"Tulipanem" pobiła mężczyznę

Nawet do 5 lat pozbawienia wolności grozi kobiecie podejrzanej o pobicie mężczyzny. Napastniczka bez żadnego powodu zaatakowała butelką mężczyznę na ulicy, jakiś czas po wyjściu z jednego z karpackich barów. Butelkę rozbiła na jego głowie, i tzw. „tulipanem” okładała pokrzywdzonego. Jak ustalili policjanci, była to zwykła „pijacka burda”.

4 lutego 2009 roku policjanci z Komisariatu Policji w Karpaczu ustalili i zatrzymali 30-letnią mieszkankę tej miejscowości podejrzaną o uszkodzenie ciała. Jak ustalili policjanci, w nocy z 1 na 2 lutego br kobieta i 19-letni mężczyzna bawili się w jednym z karpackich barów, każdy w swoim towarzystwie. Pili alkohol. Po zamknięciu wszyscy opuścili lokal. Z nieznanych powodów na ulicy doszło do awantury.
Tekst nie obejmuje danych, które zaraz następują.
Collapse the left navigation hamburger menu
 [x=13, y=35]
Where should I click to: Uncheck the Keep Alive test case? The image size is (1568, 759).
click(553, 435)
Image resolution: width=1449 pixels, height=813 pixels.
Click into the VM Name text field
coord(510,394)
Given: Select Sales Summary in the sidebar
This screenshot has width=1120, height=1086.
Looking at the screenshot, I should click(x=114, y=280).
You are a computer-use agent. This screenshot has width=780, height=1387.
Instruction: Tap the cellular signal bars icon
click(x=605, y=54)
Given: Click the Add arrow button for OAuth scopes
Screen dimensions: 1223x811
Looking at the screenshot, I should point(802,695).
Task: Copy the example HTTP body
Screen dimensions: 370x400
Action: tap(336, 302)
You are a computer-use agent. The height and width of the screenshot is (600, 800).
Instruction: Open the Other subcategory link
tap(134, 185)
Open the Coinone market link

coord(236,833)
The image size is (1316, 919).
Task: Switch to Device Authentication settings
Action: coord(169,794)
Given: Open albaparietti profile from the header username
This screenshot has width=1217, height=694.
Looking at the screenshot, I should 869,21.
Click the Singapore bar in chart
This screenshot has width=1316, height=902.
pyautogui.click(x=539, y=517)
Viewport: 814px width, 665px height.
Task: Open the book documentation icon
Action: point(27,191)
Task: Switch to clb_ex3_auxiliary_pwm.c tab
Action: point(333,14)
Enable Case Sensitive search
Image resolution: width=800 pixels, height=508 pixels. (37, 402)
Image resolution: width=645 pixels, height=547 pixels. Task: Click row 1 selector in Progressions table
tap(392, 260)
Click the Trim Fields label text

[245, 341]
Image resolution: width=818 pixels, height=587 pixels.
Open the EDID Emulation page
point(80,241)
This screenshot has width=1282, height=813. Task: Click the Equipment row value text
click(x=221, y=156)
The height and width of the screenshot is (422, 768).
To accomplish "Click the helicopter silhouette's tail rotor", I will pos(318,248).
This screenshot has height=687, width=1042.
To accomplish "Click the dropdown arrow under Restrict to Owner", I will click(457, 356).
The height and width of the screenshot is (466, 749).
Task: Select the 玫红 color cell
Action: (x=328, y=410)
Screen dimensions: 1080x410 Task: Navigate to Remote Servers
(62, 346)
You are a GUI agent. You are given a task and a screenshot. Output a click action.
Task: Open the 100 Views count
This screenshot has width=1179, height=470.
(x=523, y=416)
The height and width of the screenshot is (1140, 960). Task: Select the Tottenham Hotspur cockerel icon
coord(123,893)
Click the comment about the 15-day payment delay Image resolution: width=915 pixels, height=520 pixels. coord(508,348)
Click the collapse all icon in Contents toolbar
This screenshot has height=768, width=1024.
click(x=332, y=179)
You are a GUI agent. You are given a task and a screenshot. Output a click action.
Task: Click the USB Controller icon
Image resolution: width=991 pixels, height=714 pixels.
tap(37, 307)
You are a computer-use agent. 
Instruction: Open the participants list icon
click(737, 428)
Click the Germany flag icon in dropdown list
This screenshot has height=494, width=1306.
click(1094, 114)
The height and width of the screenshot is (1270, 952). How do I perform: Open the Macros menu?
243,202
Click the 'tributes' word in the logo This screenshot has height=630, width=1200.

Kobieta butelką po piwie zaatakowała mężczyznę. Butelkę rozbiła na jego głowie, a później już, tzw. "tulipanem" okładała go po całym ciele.
Mężczyzna został przewieziony do szpitala, a kobieta została zatrzymana przez policję. Przyznała się do pobicia mężczyzny. Niestety, nie potrafiła wytłumaczyć swojego zachowania. Odpowie za uszkodzenie ciała za co grozi jej nawet do 5 lat pozbawienia wolności.